Compared to people who were married, those who were divorced, separated or widowed had higher risk of opioid overdose death, confirming previous associations with fatal opioid overdose. [10, 34] Although the reason for this finding is unclear, behavioral, physical, and economic benefits of having a spouse could confer health benefits. [35] Being in a marital relationship or other domestic partnership may limit time spent alone or social isolation that predisposes to fatal opioid overdose. [35] Research on beneficial effects of interpersonal connection with respect to opioid use disorder could uncover potential interventions to build community resilience to the opioid crisis.

As in previous U.S. studies, people who were unemployed were at greater risk of dying from an opioid overdose compared to the employed [24]. In the U.S., when economic shocks cause rising unemployment, increased risk of opioid-related mortality is seen [36]. In disadvantaged communities, manual labor occupations with higher injury risk are often the most available employment opportunities.

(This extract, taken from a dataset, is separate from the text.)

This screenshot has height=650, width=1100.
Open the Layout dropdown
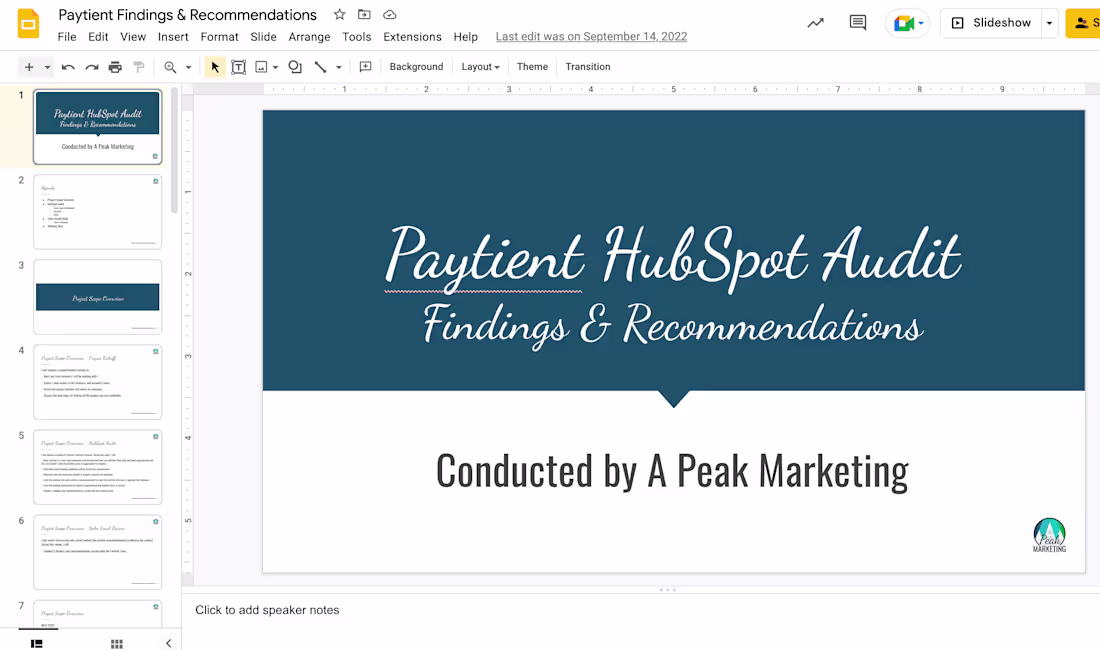[479, 66]
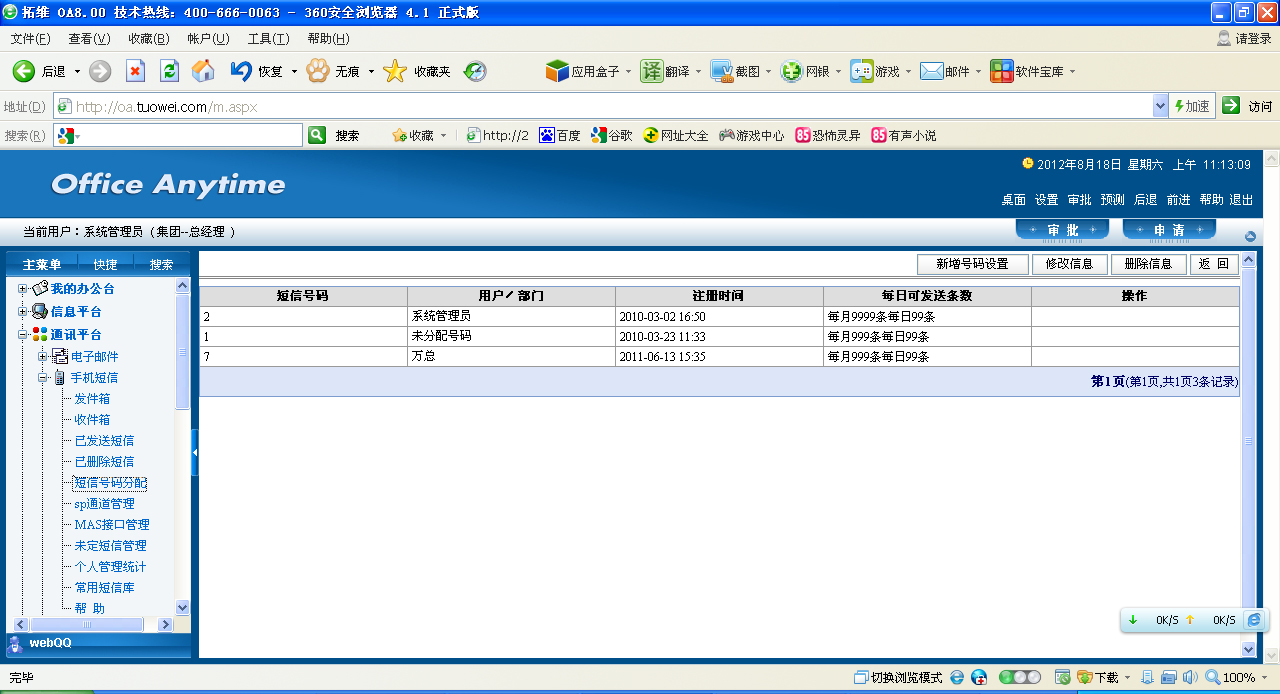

Occupational injuries can lead to chronic painful conditions, disability, unemployment and resulting use of opioid analgesics. [37] In one study, family members retrospectively suggested that individual predilection toward unemployment may have contributed to their decedents fatal opioid overdose. [38]. The effectiveness of outreach efforts could be improved with better understanding of the interconnections between unemployment and risk of fatal opioid overdose [6].

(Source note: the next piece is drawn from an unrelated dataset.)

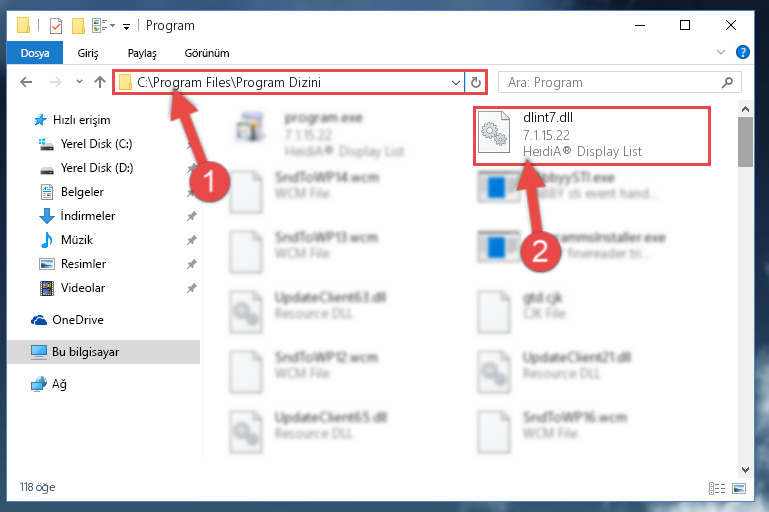Refresh the current folder view

point(475,82)
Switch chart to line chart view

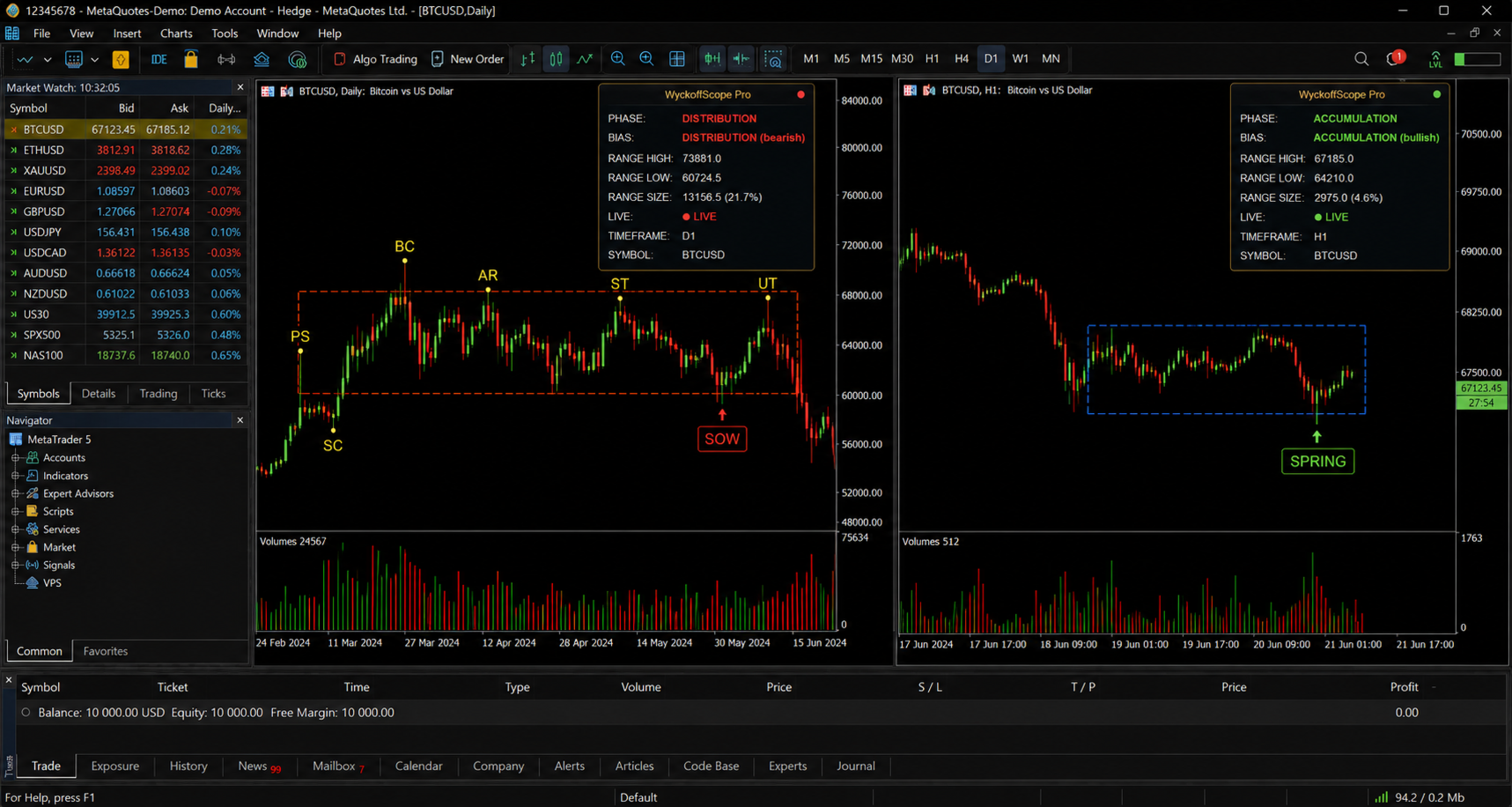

People with less than a four-year college degree had elevated HRs for opioid overdose mortality compared to those with graduate degrees. This is consistent with a previous studies of nonmedical opioid use including nationwide surveys of adolescents and young adults, [39, 40] and studies in smaller areas [10]. This increase in risk of opioid misuse among people with low educational attainment may partially reflect downstream consequences such as less access to stable employment opportunities. [36]

Non-citizens were at lower risk of opioid overdose mortality than citizens. Explanations may include NDI artifacts related to nativity [41], less intensive marketing, or access to opioids among non-citizens. [2] Health affirming values placed on social mobility and family cohesion within traditional [42, 43] or immigrant communities [44] may also mitigate economic stressors that contribute to depression and substance abuse. [42, 43, 44] Cultivating networks of support and resilience within communities affected by the opioid epidemic could help to prevent fatal overdoses in the United States.

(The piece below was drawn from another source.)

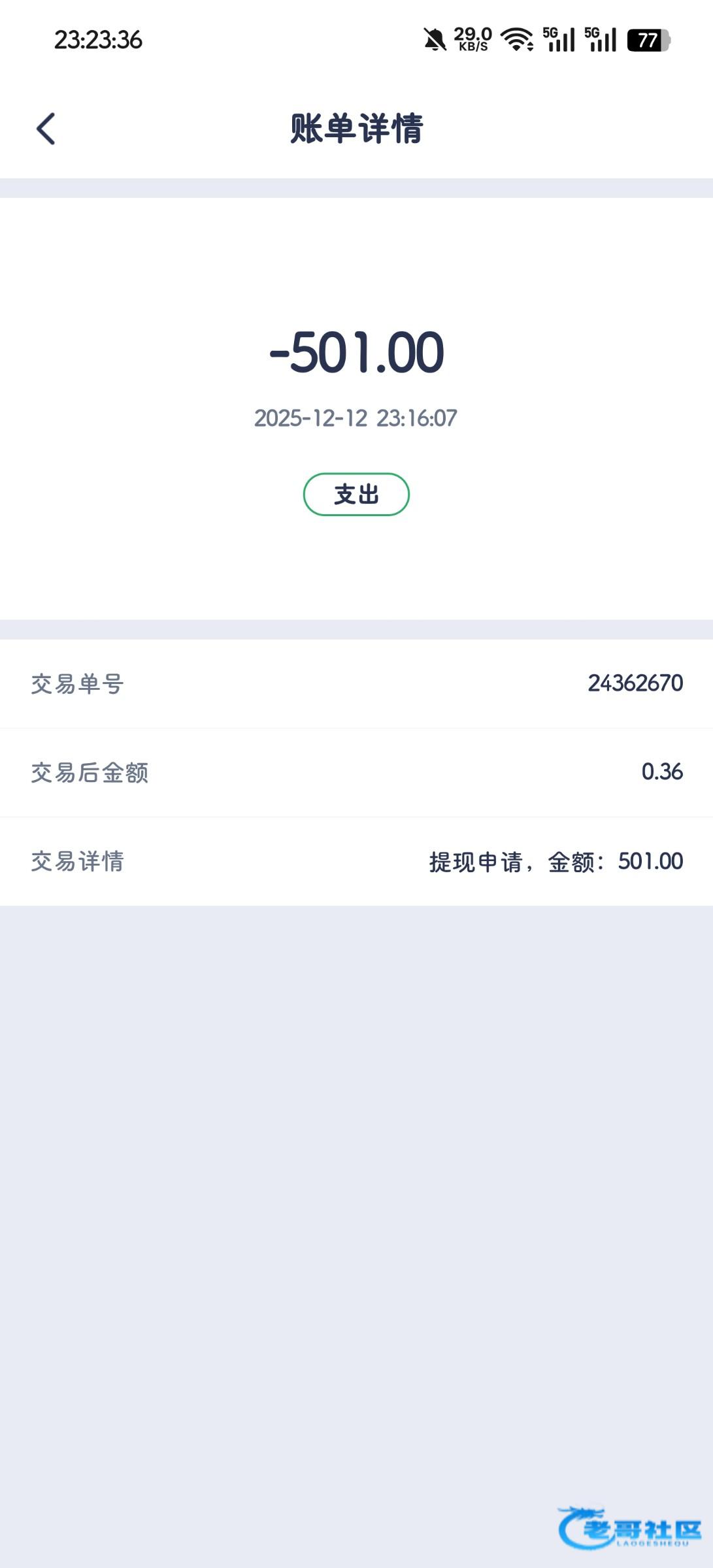Tap the back arrow icon
Screen dimensions: 713x1568
pyautogui.click(x=46, y=129)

Compared to people who owned a house with a mortgage, those who rented were at increased risk of fatal opioid overdose. This finding is consistent with other evidence of health disparities by housing tenure [4547]. Injected drug use is more frequently reported among people living in unstable housing situations. [48] A study of housing relocation in Atlanta suggest that drug use wains when people move from these settings to neighborhoods with more economic advantage. [49] Authors of the Atlanta study recommended research on barriers that prevent people who use substances from obtaining housing in less disadvantaged neighborhoods. Campaigns to enhance quality of life in less affluent housing neighborhoods may also have merit. An unexpected finding of the present study was that homeowners without mortgages had elevated risk of opioid overdose death compared to those with mortgages. One plausible explanation is that pressure to make scheduled mortgage payments provides routine structure in daily life that discourages opioid misuse.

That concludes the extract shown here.